Evaluating Retrieval Quality
The only way to know which embedding model is right for your use case is to measure retrieval quality on your actual data. The evaluation process:
- 1Build an evaluation set: 50–200 query/relevant-document pairs. The query is what a real user would ask; the relevant document is the correct passage to retrieve. Use production queries if available; write synthetic ones otherwise.
- 2Measure recall@k: for each query, retrieve the top-k chunks and check whether the relevant document appears. Recall@5 (is the right answer in the top 5?) is the most useful metric for RAG.
- 3Measure MRR (Mean Reciprocal Rank): the average of 1/rank for the first relevant result.

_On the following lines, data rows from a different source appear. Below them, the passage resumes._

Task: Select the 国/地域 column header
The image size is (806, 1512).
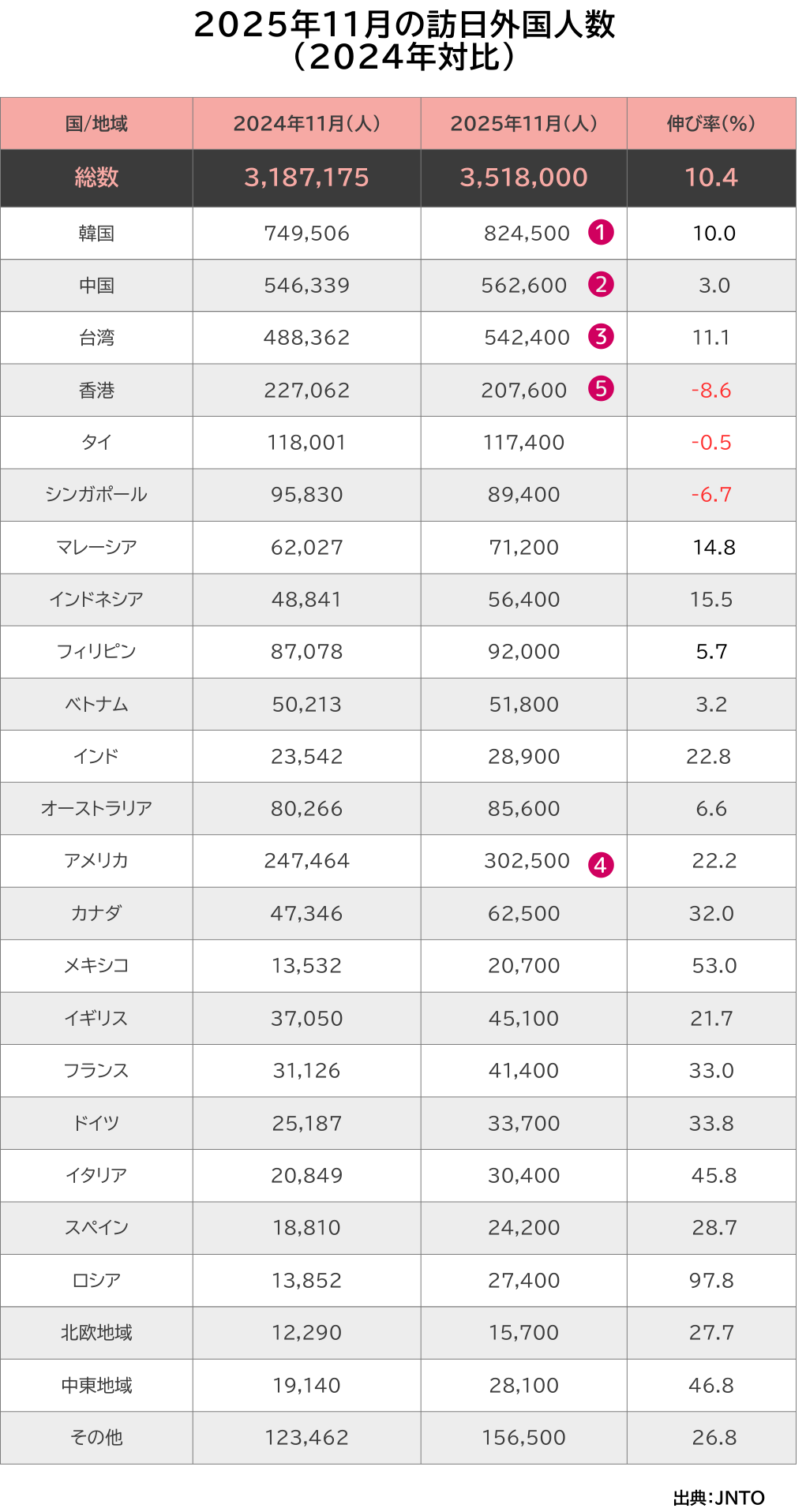Action: 96,124
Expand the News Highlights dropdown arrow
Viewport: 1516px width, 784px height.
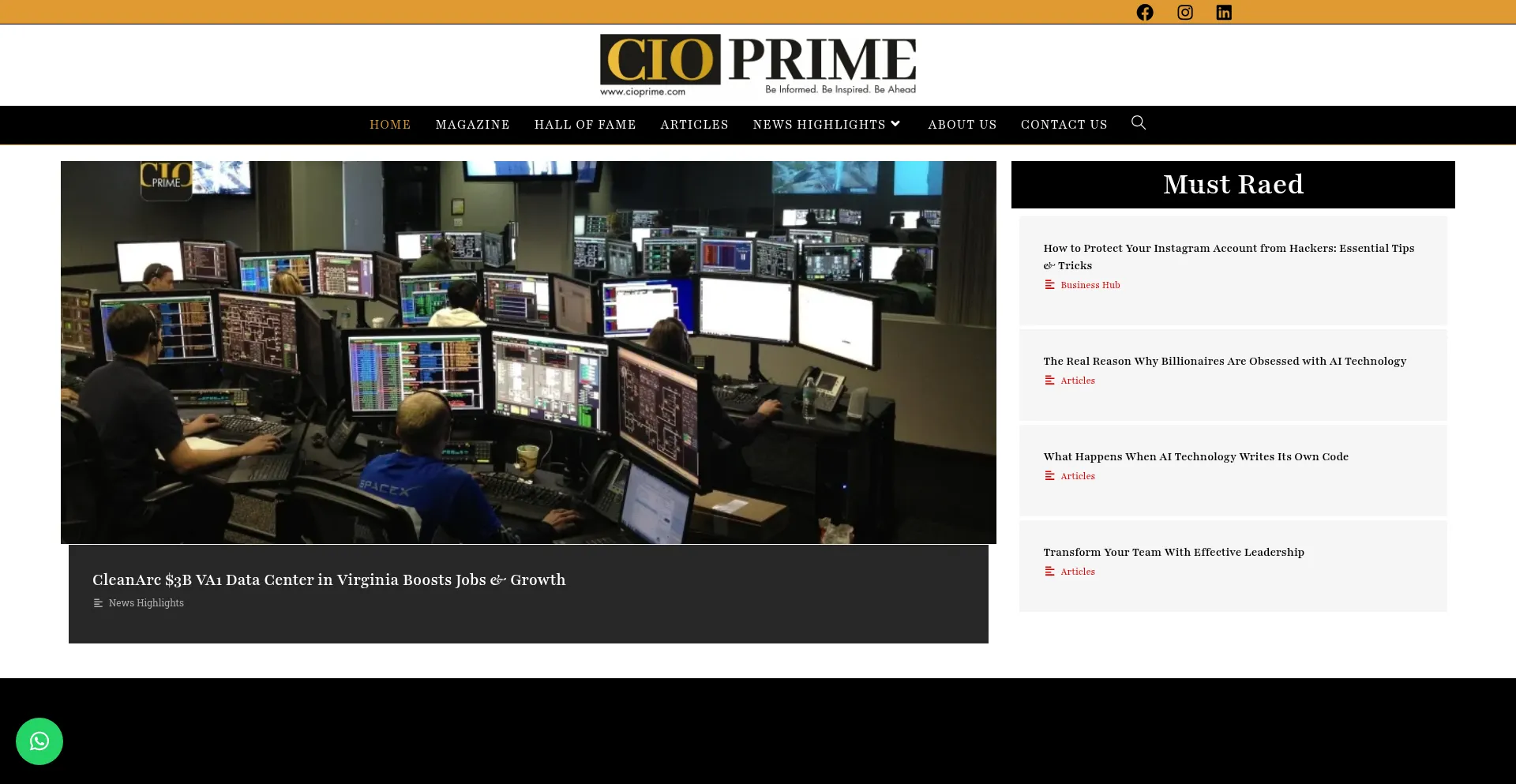click(895, 124)
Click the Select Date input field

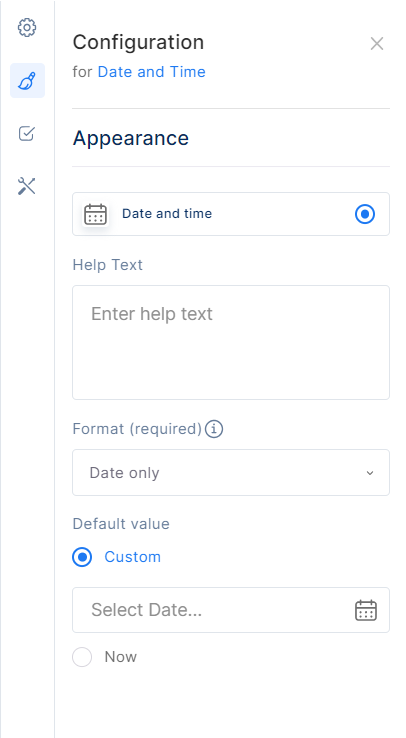point(231,610)
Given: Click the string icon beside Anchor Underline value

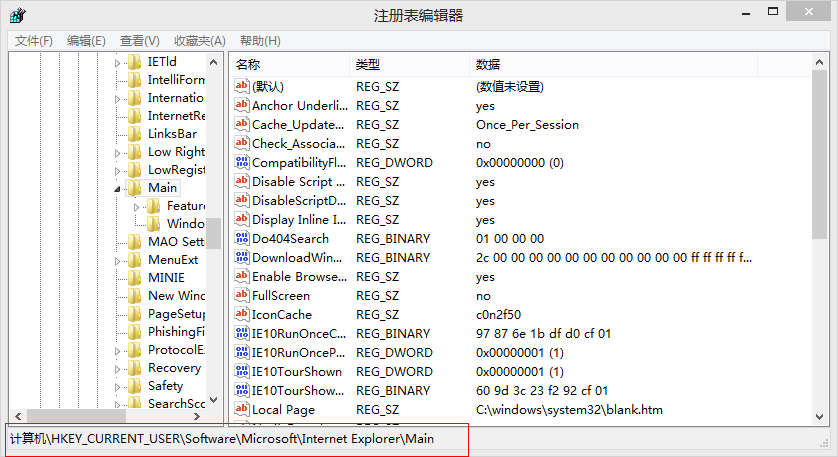Looking at the screenshot, I should (x=241, y=106).
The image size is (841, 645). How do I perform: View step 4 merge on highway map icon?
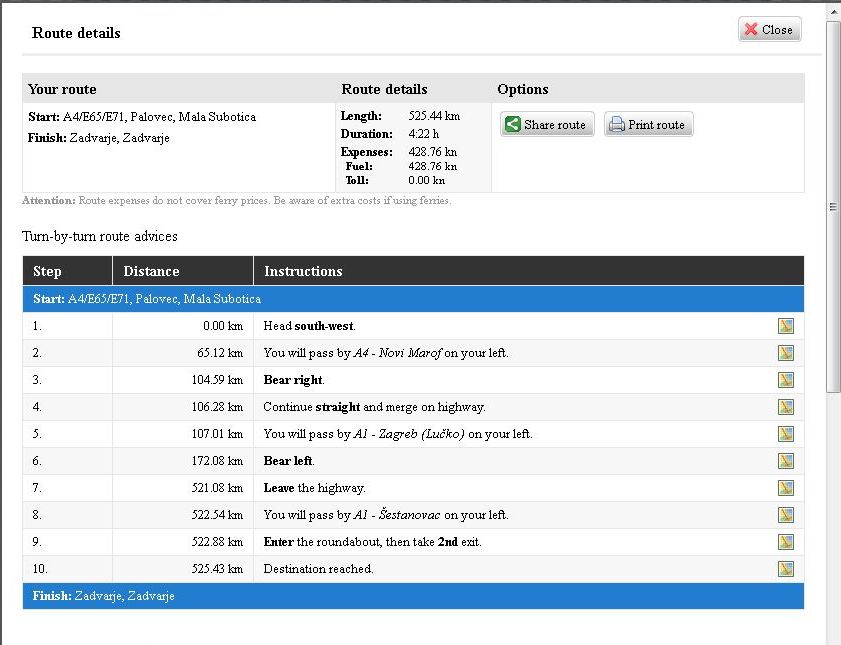[x=786, y=407]
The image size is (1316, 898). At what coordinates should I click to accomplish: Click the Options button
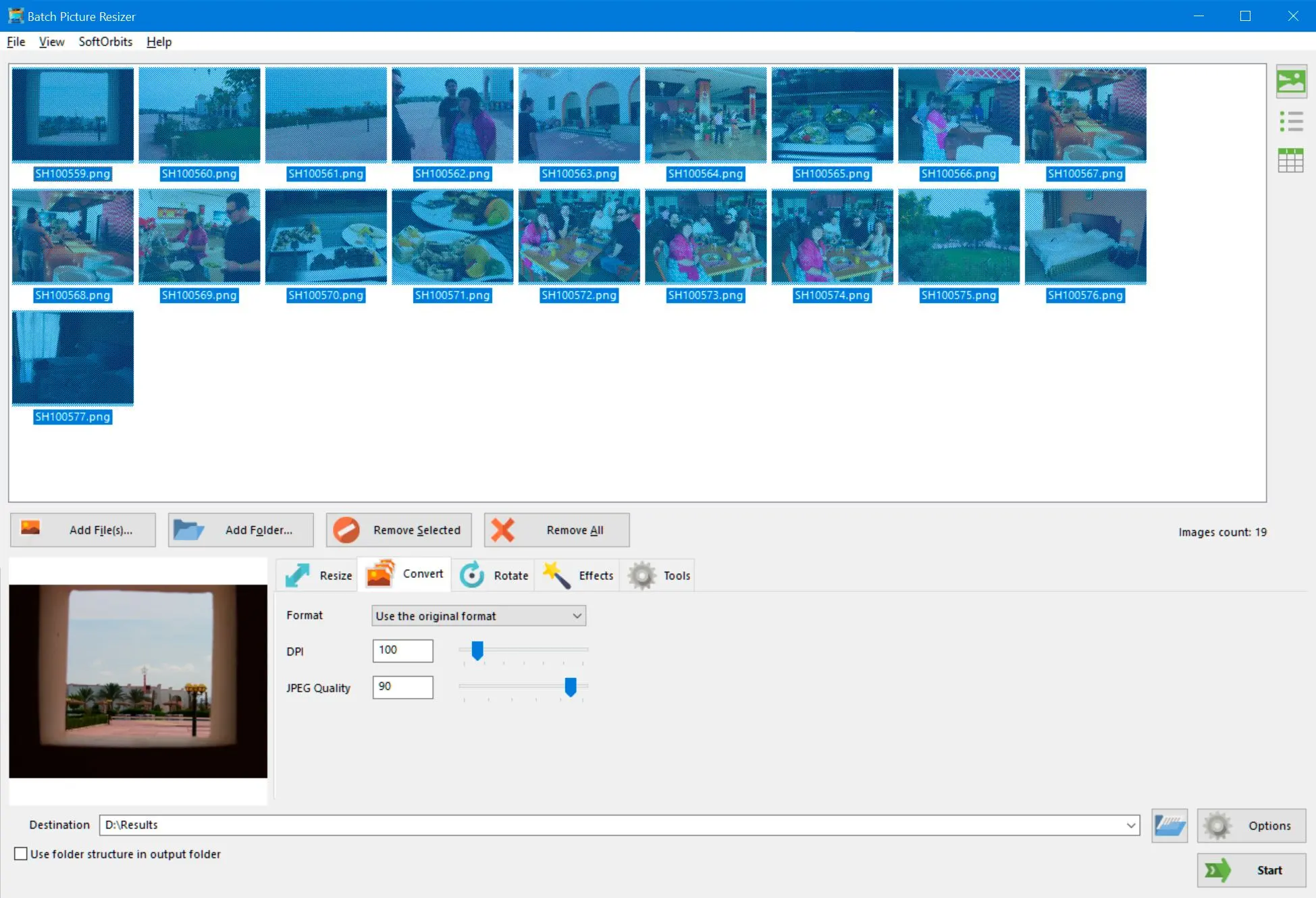pyautogui.click(x=1252, y=825)
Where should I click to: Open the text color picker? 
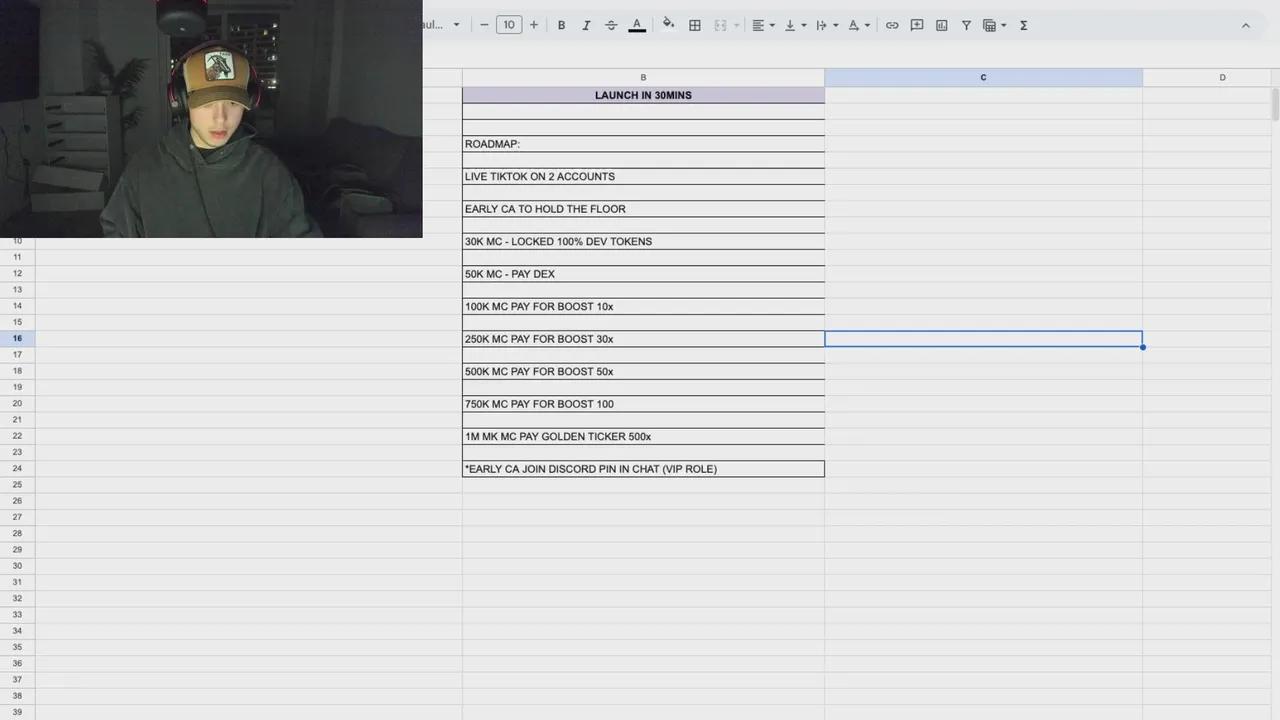click(x=637, y=25)
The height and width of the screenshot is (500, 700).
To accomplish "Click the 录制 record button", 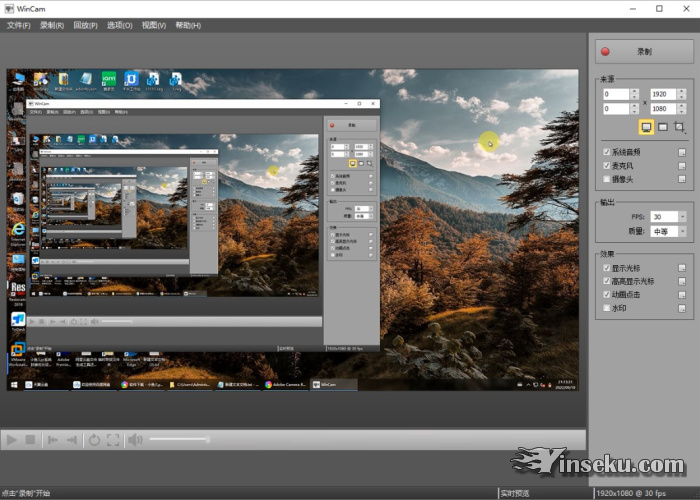I will (x=643, y=51).
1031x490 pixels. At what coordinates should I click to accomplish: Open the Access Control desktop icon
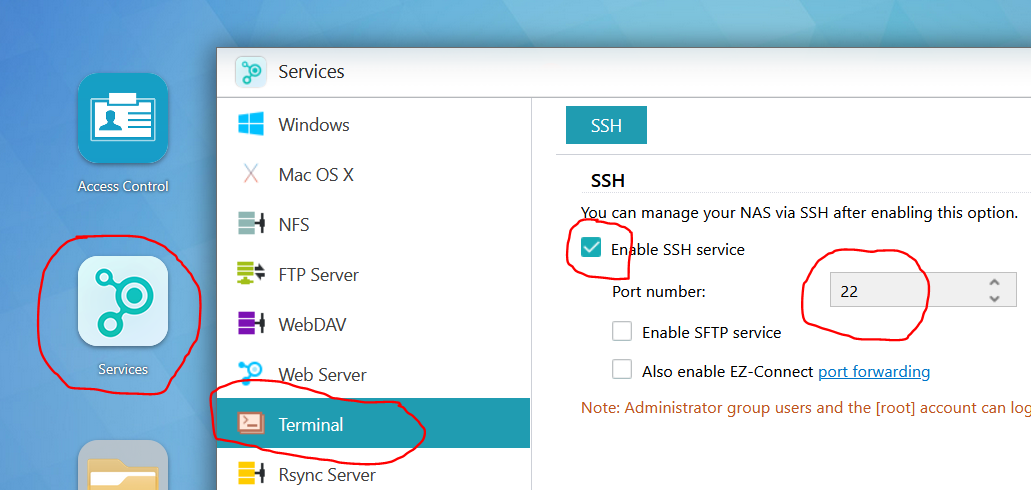(x=122, y=119)
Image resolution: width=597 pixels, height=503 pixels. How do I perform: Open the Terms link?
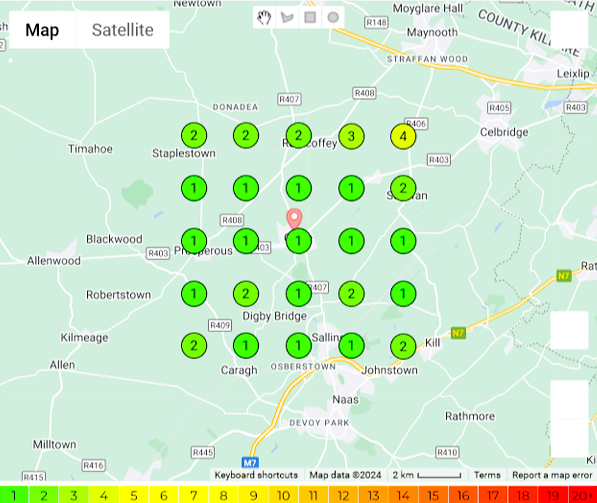pyautogui.click(x=487, y=475)
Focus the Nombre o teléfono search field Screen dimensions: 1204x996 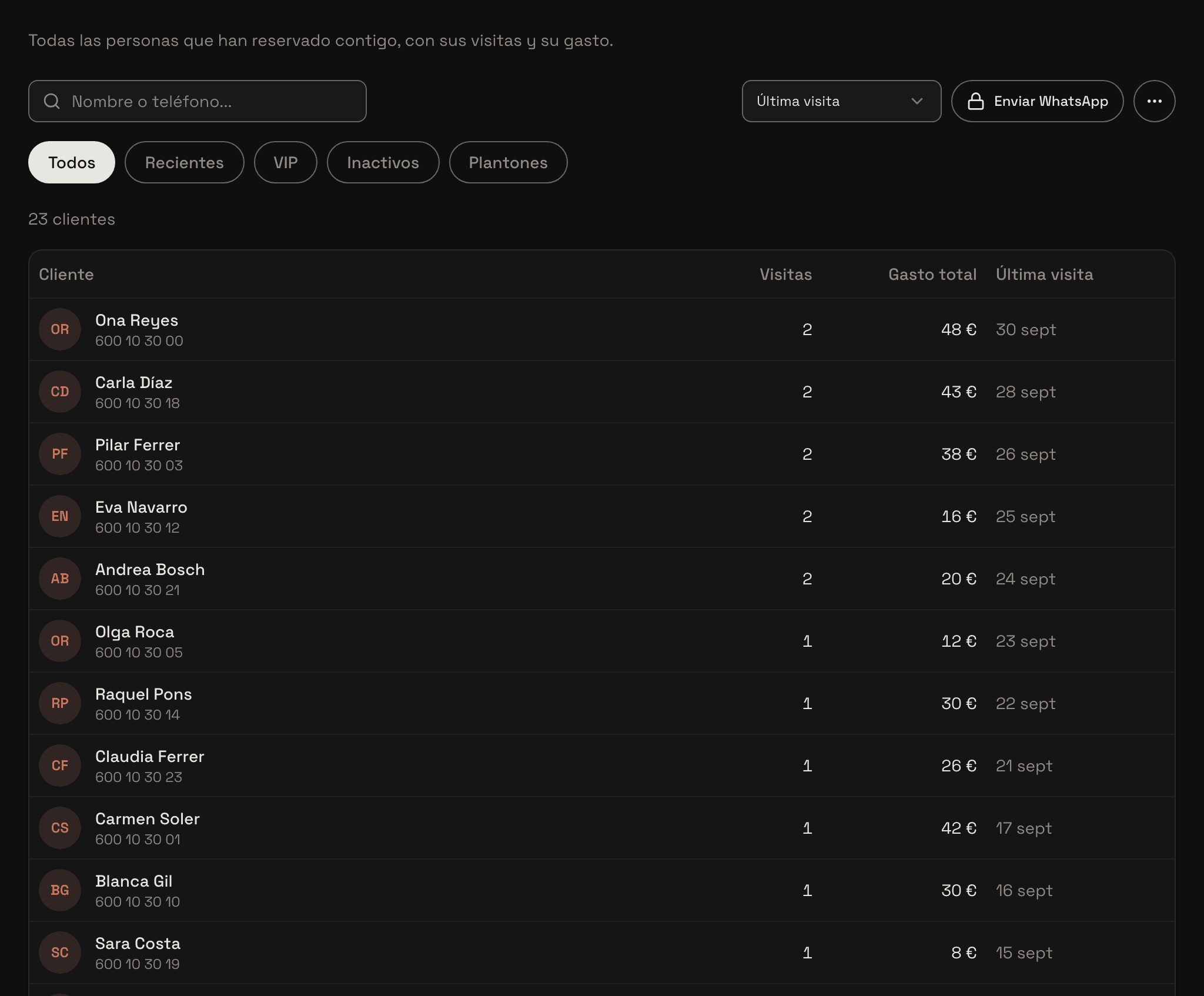198,101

Penalizes models that rank the correct answer at position 5 vs position 1.
- 4Compare models: run every candidate model through the same evaluation set and compare recall@5 and MRR. The difference between models on your domain data is often surprising.
def evaluate_retrieval(
eval_set: list[dict], # [{"query": str, "relevant_doc_id": str}]
retriever,
k: int = 5,
) -> dict:
recall_hits = 0
reciprocal_ranks = []
for item in eval_set:
results = retriever.search(item["query"], top_k=k)
result_ids = [r.id for r in results]
# Recall@k
if item["relevant_doc_id"] in result_ids:
recall_hits += 1
# MRR
try:
rank = result_ids.index(item["relevant_doc_id"]) + 1
reciprocal_ranks.append(1.0 / rank)
except ValueError:
reciprocal_ranks.append(0.0)
return {
f"recall@{k}": recall_hits / len(eval_set),
"mrr": sum(reciprocal_ranks) / len(reciprocal_ranks),
}Dimensionality: More Is Not Always Better
Higher-dimensional embeddings can capture more nuance but have real costs: more storage, slower similarity search at scale, and higher memory usage in your vector database. The tradeoffs:
- 768 dimensions: typical for mid-size open-source models (BGE-base, E5-base). Good quality, efficient storage. Right for most production RAG systems.
- 1536 dimensions: OpenAI text-embedding-3-small, many BERT-large derived models. Higher quality ceiling, roughly 2x storage vs 768.
- 3072 dimensions: OpenAI text-embedding-3-large, some frontier models. Best quality for general text, but 4x storage cost vs 768. Diminishing returns for most domain-specific use cases.
- Matryoshka Representation Learning (MRL): models like text-embedding-3 support truncating to lower dimensions with graceful quality degradation. You can use 256 dimensions for coarse retrieval and 1536 for re-ranking without two separate models.
When to Fine-Tune Embeddings
Fine-tuning an embedding model on domain-specific data consistently delivers 5–20% retrieval improvement on that domain. The signal to pursue it: you have run the evaluation above, a general-purpose model is underperforming on your eval set, and the domain has genuinely specialized vocabulary that general training data does not cover well.
The training data you need: query/relevant-document pairs, ideally 1,000–10,000 examples. You can generate synthetic training pairs by prompting an LLM to write questions that would be answered by each document in your corpus — a technique called synthetic query generation.
- Use sentence-transformers library for fine-tuning — well-documented, efficient, supports all major base models.
- Fine-tune with MultipleNegativesRankingLoss or TripletLoss on (query, positive_doc, negative_doc) triples.
- Start from BGE-M3 or E5-base, not from scratch — the general semantic understanding transfers.
- Evaluate on a held-out eval set before and after fine-tuning to confirm improvement.
Asymmetric Retrieval: Query vs Document Embeddings
In most RAG systems, queries are short (one sentence) and documents are long (multiple paragraphs). Some embedding models handle this asymmetry explicitly by using different representations for queries and documents. BGE models prefix queries with 'Represent this sentence:' and documents with 'Represent this passage:'. E5 models use 'query:' and 'passage:' prefixes. Using the wrong prefix — or no prefix — can silently degrade retrieval quality by 5–15%.